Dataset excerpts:
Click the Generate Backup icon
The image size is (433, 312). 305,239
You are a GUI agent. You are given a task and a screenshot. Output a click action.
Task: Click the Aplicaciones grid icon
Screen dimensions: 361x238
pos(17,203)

## [Assignment]
Write the data above out again in full, exactly.

## [Result for this exercise]
Click the Generate Backup icon
The image size is (433, 312). 305,239
You are a GUI agent. You are given a task and a screenshot. Output a click action.
Task: Click the Aplicaciones grid icon
Screen dimensions: 361x238
pos(17,203)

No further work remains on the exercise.